When did the skill of avoiding stagnancy become a fear of slowing down? Planning can become its own escape, a more “sophisticated” form of future tripping. While plans are perhaps a healthy way to manage anxieties about the future, and a good way to make progress towards goals, they also box you in and reenforce the idea that you haven’t yet arrived at that place you’re supposed to be.
I am an excellent planner. I’ve been served well by the execution of elaborate plans, and it’s a good skill to have. But a plan is still an idea, and ultimately we only have control over our actions. If you’ve have had the experience of your life being turned upside down my external circumstances, your beautiful plans interrupted or disintegrated in a single act, then you know what I mean. We often view these moments as tragedies, and sometimes they are. But sometimes they present opportunities to change course in radical ways. What happens when you choose to allow this, by loosening your belief that you know where you’re supposed to be?
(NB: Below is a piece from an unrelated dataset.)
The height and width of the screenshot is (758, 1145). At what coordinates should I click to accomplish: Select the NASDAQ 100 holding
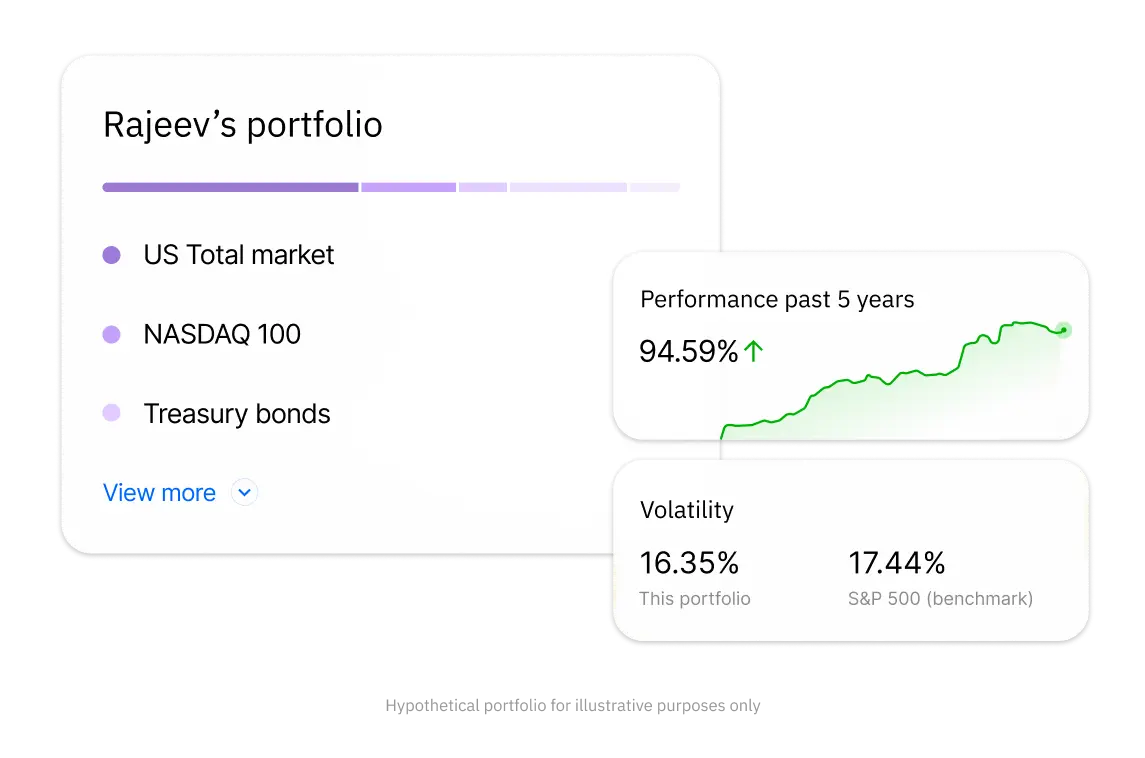point(222,334)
I was struck by this passage in Getting Lost, where Rebecca Solnit writes,
“Lost really has two disparate meanings. Losing things is the familiar falling away, getting lost is about the unfamiliar appearing. There are objects and people that disappear from your sight or knowledge or possession; you lose a bracelet, a friend, the key. You still know where you are. Everything is familiar except that there is one item less, one missing element. Or you get lost, in which case the world has become larger than your knowledge of it. Either way, there is a loss of control. Imagine yourself streaming through time, shedding gloves, umbrellas, wrenches, books, friends, homes, names. This is what the view looks like if you take a rear-facing seat on the train. Looking forward you constantly acquire moments of arrival, moments of realization, moments of discovery. The wind blows your hair back and you are greeted by what you have never seen before. The material falls away in onrushing experience. It peels off like skin from a molting snake. Of course to forget the past is to lose the sense of loss that is also memory of an absent richness and a set of clues to navigate the present by; the art is not one of forgetting but letting go. And when everything else is gone you can be rich in loss. “
Some prompts for reflection:
What are your associations with being lost? What are some metaphorical or real life examples of being lost in your own history?
How much time and effort do you spend planning, do you feel it’s too much, too little, or in balance?
When has a well-formed plan helped you achieve a dream or goal that didn’t seem possible?
When has an interruption to a plan allowed you to change course? Are there examples of interruptions that have created lasting wounds for you OR positive changes?
What could be gained by allowing yourself to feel lost, or admitting when you feel lost?
Are there times that you have felt lost, when perhaps you were not?
What does it mean to be “rich with Loss?”